Some employers attempt to avoid incurring some of the costs of employing employees by classifying employees as independent contractors. Sometimes this even happens after the employee has worked for some time as a regular employee but are then told they will be considered an independent contractor going forward. This can be a real problem because independent contractors, unlike employees, are not eligible for overtime pay, unemployment insurance, worker’s compensation and many other benefits that come with employee status. Employers may also argue that independent contractors are precluded from bringing wrongful termination claims because they were never actually employed by the company.
The federal and state governments are very interested in ensuring that employees are property classified because misclassified employees not only lose access to important legal benefits and protections, but cost state and federal government significant sums of money in the form of lower tax revenues, unemployment insurance, and workers’ compensation premiums. Employees are harmed because they are forced to pay 100% of their payroll (FICA) taxes and face future liabilities if the IRS determines that taxes and deductions taken by the employees were impermissible.
Whether a worker is an employee as defined by the Fair Labor Standards Act, or may properly be classified as an independent contractor, is a legal question that requires a careful analysis of the working relationship between the employer and the employee. The description assigned by the employer, or even agreed to by the parties, does not determine whether the classification is appropriate, which instead is based on the economic realities of that relationship. The determination essentially comes down to answering the question of whether a worker is economically dependent on the employer (making him or her an employee) or is really in business for him or herself (thus an independent contractor).
Many employees who believe that are being misclassified by their employers seek to remedy the situation by raising the issue with their employer and demanding that they be deemed employees and that they receive all the rights and benefits afforded to employees. Rather than rectify the situation some employers simply terminate the employees employment in favor of hiring someone else who won't complain. Such a termination could violate certain whistleblower protections afforded under state and federal law.
The United States Department of Labor raised these and other related claims in a lawsuit decided by the Third Circuit Court of Appeals in 1991. In Martin v.
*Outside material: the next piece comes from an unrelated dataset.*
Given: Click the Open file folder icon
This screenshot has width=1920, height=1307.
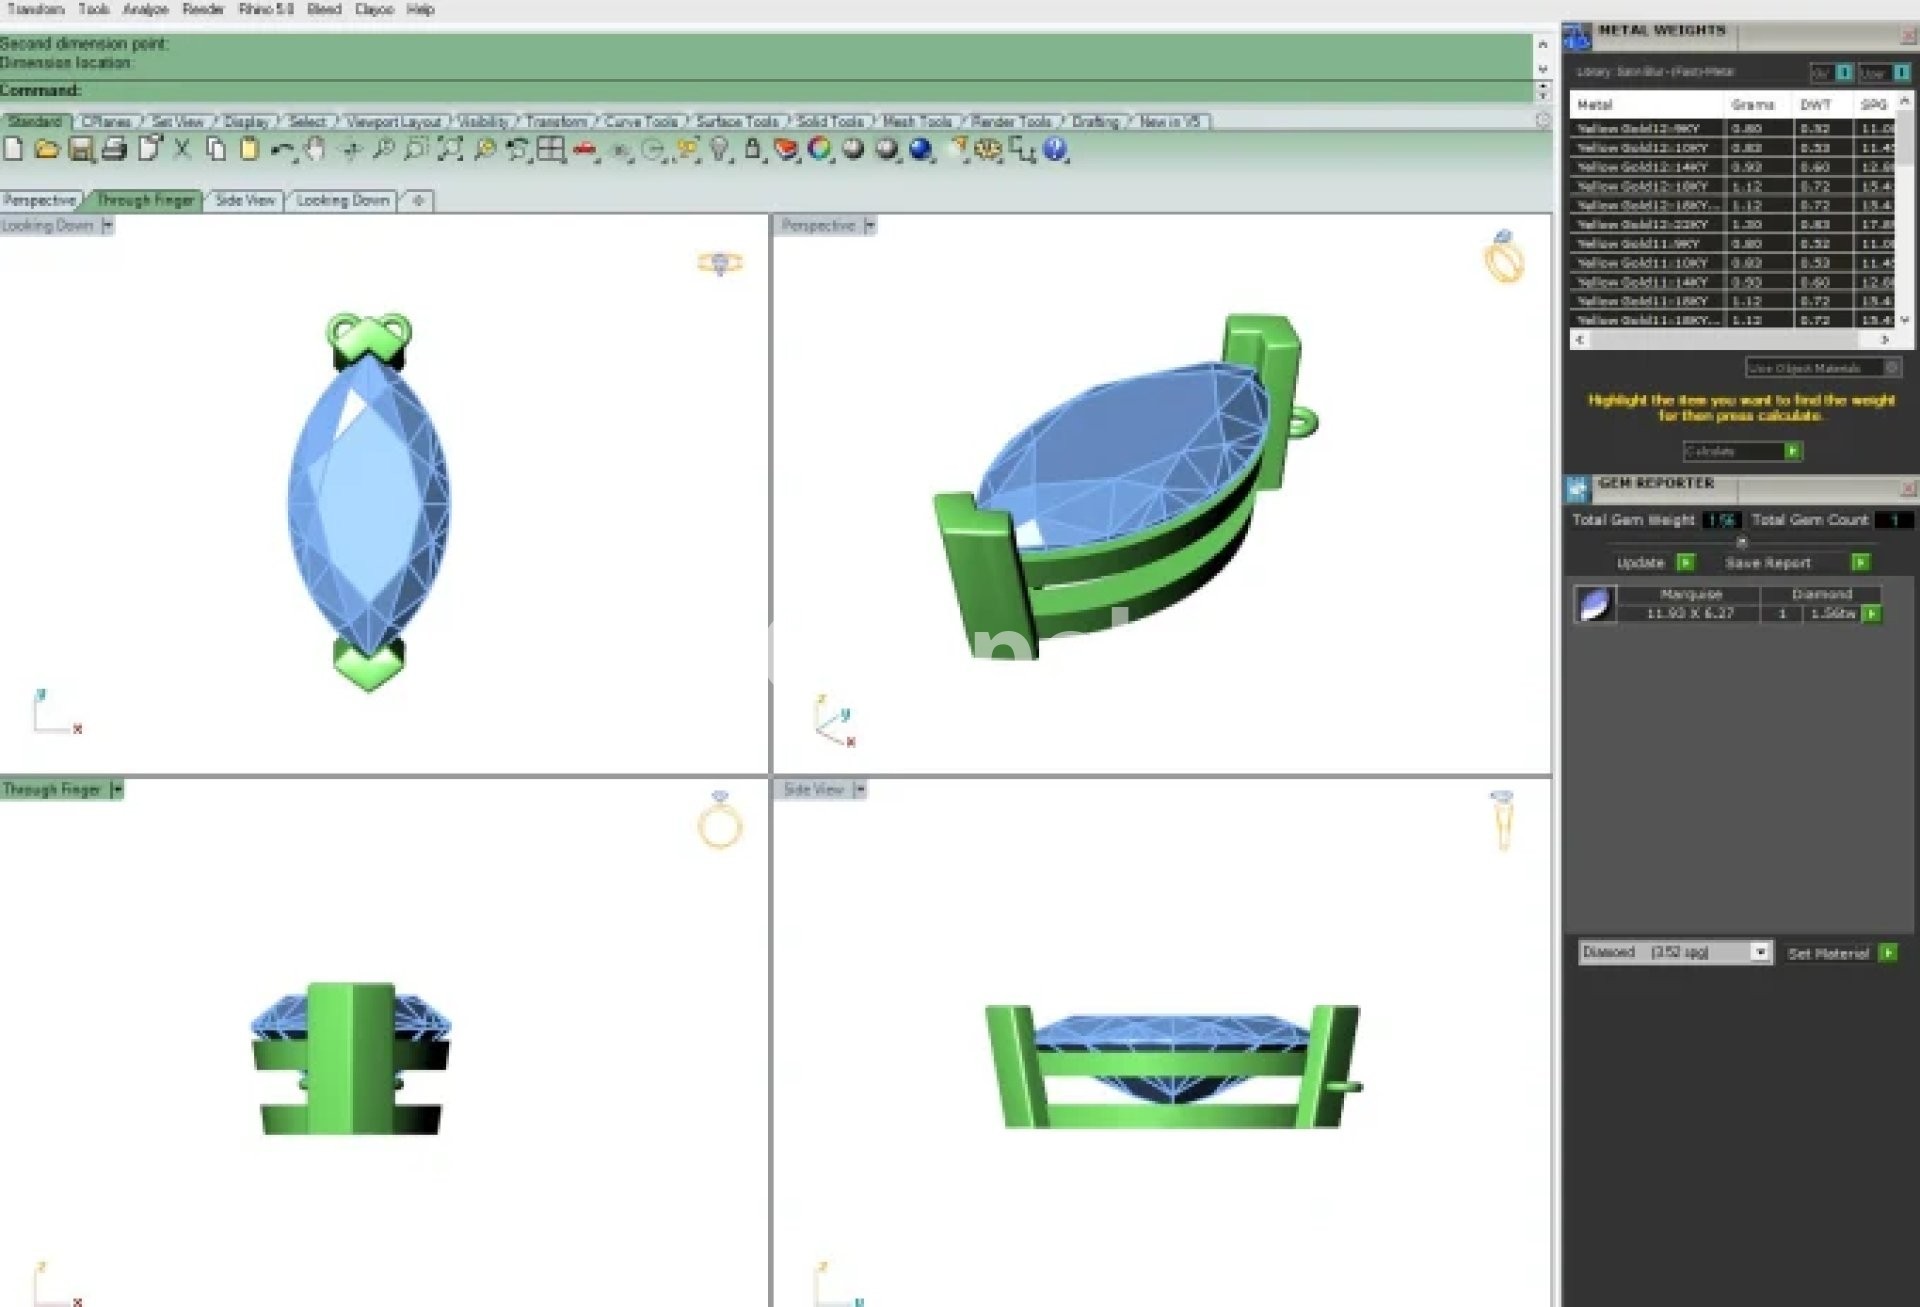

Selker Bros., Inc., 949 F. 2d 1286 (3rd Cir. 1991) the Court considered claims filed against Selker Brothers, a distributor of gasoline, oil and other related products, alleging that Selker Brothers had violated the Fair Labor Standards Act's minimum wage, overtime, recordkeeping and anti-retaliation provisions.
The Court found that Selker Brothers owned the gas that the gas stations at issue sold, that station operators had no investment in the gas, and Selker Brothers determined the price of gas at every station. The operators had keys to the pumps, but Selker Brothers did not give them the keys to the gasoline storage tanks and did not allow the operators to paint cars or do body work at the stations.
The only compensation the station operators received from Selker Brothers was three cents commission on every gallon of gas sold and ten cents per gallon commission on sales of kerosene. This commission was not negotiable and could not be changed by the operators. For credit card sales of gasoline, operators were required by Selker Brothers to add a surcharge of three percent.
Each station had an island for pumping gas, a building for an office, as well as a sales area, storage area and garage. None of the station operators had written leases. The operators paid no rent, but did pay a portion of the stations' monthly utilities, which Selker deducted from their commission checks along with other deductions for supplies, shortages and start up inventory. Selker controlled the hours of operation of each station and illumination of the stations at night. Selker maintained no records of the wages, hours, and other conditions of employment for the station operators or for other persons employed at the stations.
One of the stations was run by Michael Cassano, who worked on average sixty hours per week, and employed workers to pump gas and do mechanical work. From July 20, 1986 through August 1988, Selker Brothers paid Cassano $19,826.01. Cassano supplemented these earnings by selling non-gasoline items including batteries, oil, candy and tobacco. His earnings from these sales averaged $400 per month. Selker Brothers fired Cassano and one of his assistants on August 31, 1988. Cassano testified that he had complained to Selker Brothers' owner, Bernard Selker, that earnings based on commissions per gallon fell short of the minimum wage and Selker had admitted the arrangement could be illegal. The Court found that Cassano and the assistant were wrongfully discharged because they complained Selker, and then to the Department of Labor, about FLSA violations at the station. That complaint was effectively that they had been misclassified as independent contractors rather than employees.
Although wrongful termination claims arising from an employee's misclassification as an independent contractor are not as common as other retaliatory discrimination claims they are no less valid. In order to preserve claims they must be brought in a timely manner and individuals are almost always best served by finding an experienced employment attorney to represent them. Unfortunately, its not always easy to find an attorney and it can be costly to hire a lawyer if you are unprepared. It is also important to avoid doing anything that can jeopardize your case.